As in section 40 of the Civil Bights Law, the key words in section 296 of the Executive Law, as amended, are that: “ It shall be an unlawful discriminatory practice for any person, *893being the * * * agent or employee of any place of public accommodation * * * because of race, creed, color or national origin of any person, directly or indirectly, to refuse, withhold from or deny to such person any of the accommodations * * * thereof ”. (Emphasis mine.)
The words “ any person ” and “ directly ” or “ indirectly ”, when given their usual meanings, must include protection for white persons as well as Negroes who are rejected because of race. To all but the naive, it is clear that a white woman may be the butt of a racial discrimination because she has elected to marry a Negro. I am convinced that both plaintiffs were rejected by the defendant because Mr. Hobson is a Negro and his wife is a white woman. Such a refusal, as applied to Mrs. Hobson, is a rejection of her because of her color. Unless “ direct ” and “ indirect ” discriminations are to mean nothing in the law, a white plaintiff must receive equal protection with her Negro husband. The law looks with favor upon marriage. The public policy of the State supports every presumption of the validity of a marriage (Matter of Wells, 276 App. Div. 822, affd. 301 N. Y. 796; Brownell v. Brownell, 74 N. Y. S. 2d 136; Matter of Erlanger, 145 Misc. 1), and New York does not frown upon an interracial marriage.
The modern view of New York’s civil rights legislation is found in the acute insight of Mr. Justice Bijur’s dissenting opinion in Cohn v. Goldgraben (supra). There, a colored waiter in the defendant’s restaurant located in Harlem claimed he could not serve a “ ‘ colored and white person together ’ ”. The white person, so rejected, sued. After discussing the admonition of section 40 of the Civil Bights Law against direct or indirect refusal of accommodations on account of race, Judge Bijur went on to say (p. 502): “ It seems to me to be clear that plaintiff was, on the occasion in question, denied the privileges of defendant’s restaurant because he was white. The defendant virtually said to plaintiff: ‘ If you were colored and came here with Williams you would be served, but being white, we will not serve you.’ ”

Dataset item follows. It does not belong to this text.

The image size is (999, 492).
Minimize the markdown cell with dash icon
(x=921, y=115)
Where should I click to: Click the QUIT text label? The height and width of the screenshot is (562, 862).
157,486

Judge Bijur would have given the white plaintiff relief under the Civil Bights Law. The cited amendments to the Executive Law make it clear today that any person discriminated against because of color or race, whether directly or indirectly, is entitled to invoke the statute.
In effect, what the defendant’s desk clerk said to Mrs. Hobson was that if she had been married to a white man, her reservation for a room would have been honored. If the rejection was *894based upon some private theory of ‘ ‘ social acceptability ’ ’, where Negroes and whites are in intimate association, it is still offensive to the law. That kind of reasoning was overruled in Johnson v. Auburn & Syracuse Elec. R. R. Co. (222 N. Y. 443).
The credible testimony confirms a racial discrimination against each of the plaintiffs. The Law Against Discrimination states its purpose to be “ the protection of the public welfare, health and peace of the people of this state ” (Executive Law, § 290). This is inclusive of all people, white as well as Negro, The old cases which would limit the application of the Civil Bights Law to Negroes only are clearly negatived by recent legislative enactments. This legislation is remedial in concept and liberal in its scope; it represents the public policy of the State which applies to the entire public.
For all of the foregoing reasons, I direct that the plaintiffs have judgment against the defendant in the amount of $100 each.